Thursday, June 2, 2011

About DVD Region Codes

DVD region codes is a DRM technique designed to allow motion picture studios to control aspects of a release, including content, release date, and especially, price, according to the region. DVD video discs may be encoded with a region code restricting the area of the world in which they can be played. The commercial DVD player specification requires that a player to be sold in a given place not play discs encoded for a different region.

Discs without region coding are called "all region" or "region 0" discs.

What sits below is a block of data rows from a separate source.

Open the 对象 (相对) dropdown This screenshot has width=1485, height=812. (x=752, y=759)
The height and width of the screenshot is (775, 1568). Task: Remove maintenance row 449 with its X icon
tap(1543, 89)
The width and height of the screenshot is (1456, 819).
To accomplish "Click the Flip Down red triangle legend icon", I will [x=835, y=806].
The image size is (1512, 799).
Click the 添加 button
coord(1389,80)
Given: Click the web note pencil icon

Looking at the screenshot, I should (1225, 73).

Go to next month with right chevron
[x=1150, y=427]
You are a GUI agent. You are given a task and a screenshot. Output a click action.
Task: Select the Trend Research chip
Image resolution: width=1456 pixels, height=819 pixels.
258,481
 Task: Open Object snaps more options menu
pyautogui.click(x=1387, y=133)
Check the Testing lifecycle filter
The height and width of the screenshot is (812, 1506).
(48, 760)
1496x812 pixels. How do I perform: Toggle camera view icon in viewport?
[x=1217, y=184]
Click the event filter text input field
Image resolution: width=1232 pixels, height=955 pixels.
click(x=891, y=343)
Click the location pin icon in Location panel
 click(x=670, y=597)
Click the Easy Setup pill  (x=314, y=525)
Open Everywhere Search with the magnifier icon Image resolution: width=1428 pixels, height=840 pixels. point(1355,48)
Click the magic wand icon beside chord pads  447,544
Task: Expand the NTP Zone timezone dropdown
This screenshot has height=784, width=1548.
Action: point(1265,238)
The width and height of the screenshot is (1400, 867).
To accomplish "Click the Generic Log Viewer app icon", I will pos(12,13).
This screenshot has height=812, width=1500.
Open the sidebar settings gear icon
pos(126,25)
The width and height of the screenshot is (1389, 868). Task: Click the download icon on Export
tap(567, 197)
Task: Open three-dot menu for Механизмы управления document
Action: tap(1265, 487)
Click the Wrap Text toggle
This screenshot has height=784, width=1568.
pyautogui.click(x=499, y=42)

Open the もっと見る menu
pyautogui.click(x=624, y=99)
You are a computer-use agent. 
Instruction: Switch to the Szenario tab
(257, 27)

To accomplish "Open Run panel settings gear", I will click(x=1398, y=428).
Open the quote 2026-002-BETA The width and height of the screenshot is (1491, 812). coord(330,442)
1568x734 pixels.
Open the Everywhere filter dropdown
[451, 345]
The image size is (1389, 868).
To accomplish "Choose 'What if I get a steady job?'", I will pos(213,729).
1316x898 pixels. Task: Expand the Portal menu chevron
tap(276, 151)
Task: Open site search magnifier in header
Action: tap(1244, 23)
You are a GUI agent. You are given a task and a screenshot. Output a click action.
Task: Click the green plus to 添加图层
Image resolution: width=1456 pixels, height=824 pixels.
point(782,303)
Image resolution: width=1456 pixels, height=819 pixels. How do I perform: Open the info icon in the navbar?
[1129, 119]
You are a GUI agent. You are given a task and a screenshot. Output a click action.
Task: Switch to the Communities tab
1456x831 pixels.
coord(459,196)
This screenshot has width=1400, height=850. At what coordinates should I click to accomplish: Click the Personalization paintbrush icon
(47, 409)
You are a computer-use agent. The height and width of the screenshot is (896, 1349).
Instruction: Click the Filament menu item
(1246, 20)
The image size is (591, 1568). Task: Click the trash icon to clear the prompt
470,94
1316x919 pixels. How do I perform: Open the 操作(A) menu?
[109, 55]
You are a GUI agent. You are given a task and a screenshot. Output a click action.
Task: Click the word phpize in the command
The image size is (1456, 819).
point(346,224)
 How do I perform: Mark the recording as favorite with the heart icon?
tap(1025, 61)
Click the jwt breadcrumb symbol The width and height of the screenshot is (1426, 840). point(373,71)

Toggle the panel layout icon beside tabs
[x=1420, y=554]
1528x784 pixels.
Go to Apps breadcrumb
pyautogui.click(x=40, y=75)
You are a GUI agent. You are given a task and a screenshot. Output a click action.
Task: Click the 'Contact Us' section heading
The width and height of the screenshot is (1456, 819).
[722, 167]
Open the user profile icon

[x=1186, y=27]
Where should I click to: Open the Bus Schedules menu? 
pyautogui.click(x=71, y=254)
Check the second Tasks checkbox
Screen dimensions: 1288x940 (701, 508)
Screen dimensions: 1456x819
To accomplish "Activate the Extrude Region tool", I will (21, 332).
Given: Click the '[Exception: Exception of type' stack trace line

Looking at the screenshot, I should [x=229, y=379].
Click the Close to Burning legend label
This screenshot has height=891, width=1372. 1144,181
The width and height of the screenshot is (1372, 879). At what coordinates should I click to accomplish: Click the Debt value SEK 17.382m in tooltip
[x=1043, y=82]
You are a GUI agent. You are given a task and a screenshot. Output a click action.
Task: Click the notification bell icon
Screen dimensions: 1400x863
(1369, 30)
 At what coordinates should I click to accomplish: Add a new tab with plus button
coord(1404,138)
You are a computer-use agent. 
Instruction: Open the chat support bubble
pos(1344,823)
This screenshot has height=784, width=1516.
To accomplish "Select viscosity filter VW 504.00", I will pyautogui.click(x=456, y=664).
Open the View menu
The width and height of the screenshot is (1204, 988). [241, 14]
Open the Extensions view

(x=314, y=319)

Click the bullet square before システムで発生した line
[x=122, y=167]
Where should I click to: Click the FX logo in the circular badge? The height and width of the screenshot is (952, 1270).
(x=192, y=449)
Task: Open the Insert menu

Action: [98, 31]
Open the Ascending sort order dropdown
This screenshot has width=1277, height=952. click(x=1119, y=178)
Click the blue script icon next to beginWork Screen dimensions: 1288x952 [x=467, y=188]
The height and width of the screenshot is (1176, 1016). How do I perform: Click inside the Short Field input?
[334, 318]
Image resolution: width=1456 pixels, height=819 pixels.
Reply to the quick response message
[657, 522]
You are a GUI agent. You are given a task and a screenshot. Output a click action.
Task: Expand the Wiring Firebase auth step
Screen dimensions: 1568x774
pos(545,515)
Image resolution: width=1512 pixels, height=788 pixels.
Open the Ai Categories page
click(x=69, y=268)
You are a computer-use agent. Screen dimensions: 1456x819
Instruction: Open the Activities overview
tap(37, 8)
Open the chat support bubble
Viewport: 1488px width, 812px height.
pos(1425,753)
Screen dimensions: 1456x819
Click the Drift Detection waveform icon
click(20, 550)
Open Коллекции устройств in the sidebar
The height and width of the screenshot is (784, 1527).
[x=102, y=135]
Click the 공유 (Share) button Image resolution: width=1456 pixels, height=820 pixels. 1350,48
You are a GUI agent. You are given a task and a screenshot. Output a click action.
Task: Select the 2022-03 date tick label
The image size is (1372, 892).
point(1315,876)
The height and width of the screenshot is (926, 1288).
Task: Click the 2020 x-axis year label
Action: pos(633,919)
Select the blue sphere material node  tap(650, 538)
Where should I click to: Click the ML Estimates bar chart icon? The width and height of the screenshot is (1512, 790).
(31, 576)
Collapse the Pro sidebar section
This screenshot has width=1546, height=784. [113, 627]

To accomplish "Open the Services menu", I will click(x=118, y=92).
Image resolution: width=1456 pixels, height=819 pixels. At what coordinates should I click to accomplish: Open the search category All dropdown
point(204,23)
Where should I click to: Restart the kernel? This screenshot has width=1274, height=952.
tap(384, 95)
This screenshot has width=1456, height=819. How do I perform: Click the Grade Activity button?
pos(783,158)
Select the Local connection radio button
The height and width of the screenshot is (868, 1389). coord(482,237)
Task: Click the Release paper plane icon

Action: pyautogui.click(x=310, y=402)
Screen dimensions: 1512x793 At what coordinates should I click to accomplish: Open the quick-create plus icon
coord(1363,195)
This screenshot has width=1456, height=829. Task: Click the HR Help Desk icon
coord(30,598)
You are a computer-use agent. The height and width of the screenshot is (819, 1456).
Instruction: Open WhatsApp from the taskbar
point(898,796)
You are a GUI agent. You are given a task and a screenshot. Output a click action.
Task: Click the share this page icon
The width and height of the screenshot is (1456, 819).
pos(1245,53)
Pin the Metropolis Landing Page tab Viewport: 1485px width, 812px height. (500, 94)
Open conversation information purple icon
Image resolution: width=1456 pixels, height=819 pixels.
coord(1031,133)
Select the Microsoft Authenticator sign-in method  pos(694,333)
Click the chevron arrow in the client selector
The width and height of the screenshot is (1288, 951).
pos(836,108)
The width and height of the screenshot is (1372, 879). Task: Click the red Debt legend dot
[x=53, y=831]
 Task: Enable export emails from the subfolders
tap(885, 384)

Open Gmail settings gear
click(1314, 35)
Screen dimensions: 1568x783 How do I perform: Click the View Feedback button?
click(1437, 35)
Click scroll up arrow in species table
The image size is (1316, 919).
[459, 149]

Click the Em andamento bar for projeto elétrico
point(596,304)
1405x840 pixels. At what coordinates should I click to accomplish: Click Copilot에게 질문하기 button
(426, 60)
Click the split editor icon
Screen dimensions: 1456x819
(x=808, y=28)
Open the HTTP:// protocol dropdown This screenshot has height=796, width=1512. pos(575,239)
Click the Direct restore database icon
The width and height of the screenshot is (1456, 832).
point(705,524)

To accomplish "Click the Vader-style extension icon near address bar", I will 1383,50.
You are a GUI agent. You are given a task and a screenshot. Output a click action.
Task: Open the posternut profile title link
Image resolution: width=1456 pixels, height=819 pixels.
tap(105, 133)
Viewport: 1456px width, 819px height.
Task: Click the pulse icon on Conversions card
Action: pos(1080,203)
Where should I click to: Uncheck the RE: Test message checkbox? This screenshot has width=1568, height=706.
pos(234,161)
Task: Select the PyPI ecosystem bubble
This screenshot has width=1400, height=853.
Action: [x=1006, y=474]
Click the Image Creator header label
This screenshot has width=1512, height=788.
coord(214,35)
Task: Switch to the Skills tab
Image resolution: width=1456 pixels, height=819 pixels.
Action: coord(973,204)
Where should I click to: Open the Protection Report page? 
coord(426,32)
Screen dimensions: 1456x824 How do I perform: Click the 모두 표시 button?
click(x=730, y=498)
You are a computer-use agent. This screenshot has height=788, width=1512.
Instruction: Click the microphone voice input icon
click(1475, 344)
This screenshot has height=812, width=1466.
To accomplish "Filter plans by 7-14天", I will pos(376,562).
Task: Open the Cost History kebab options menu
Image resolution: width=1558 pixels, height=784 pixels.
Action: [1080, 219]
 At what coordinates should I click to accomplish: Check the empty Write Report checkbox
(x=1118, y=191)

In addition, many DVD players can be modified to be region-free, allowing playback of all discs. There are six different regions on the DVD, while Blu-ray Disc only has three. Also, major DVD player manufacturer countries (Japan, United States etc.) all have different regions, which caused problems for many. This is fixed in Blu-ray, as Japan (and other East Asian countries) and the Americas all have the same region.

6 Different Regions:

region 1: North America; U.S. territories; Bermuda
region 2: Europe; Western Asia; Kingdom of the Netherlands; Egypt, Japan, Lesotho, South Africa, Swaziland; British overseas territories, French overseas territories; Greenland
region 3: East and Southeast Asia
region 4: Oceania; Central and South America; Caribbean; Mexico
region 5: Africa, Central and South Asia, Belarus, India, Mongolia, North Korea, Russia, Ukraine
region 6: Mainland China

You might not think this Region Code thing is a big deal, but I believe it is. Guaranteed, if you travel a lot, you will be much impressive with this thing. Then how? How to deal with this issue? Buy a Region-Free DVD Player could be an easy solution.

When talking about the DVD region, I'm wondering how the movie industry plans to maintain this Region Code, when more and more people are downloading movies online and burning DVDs with downloaded videos, presumably from anywhere in the world.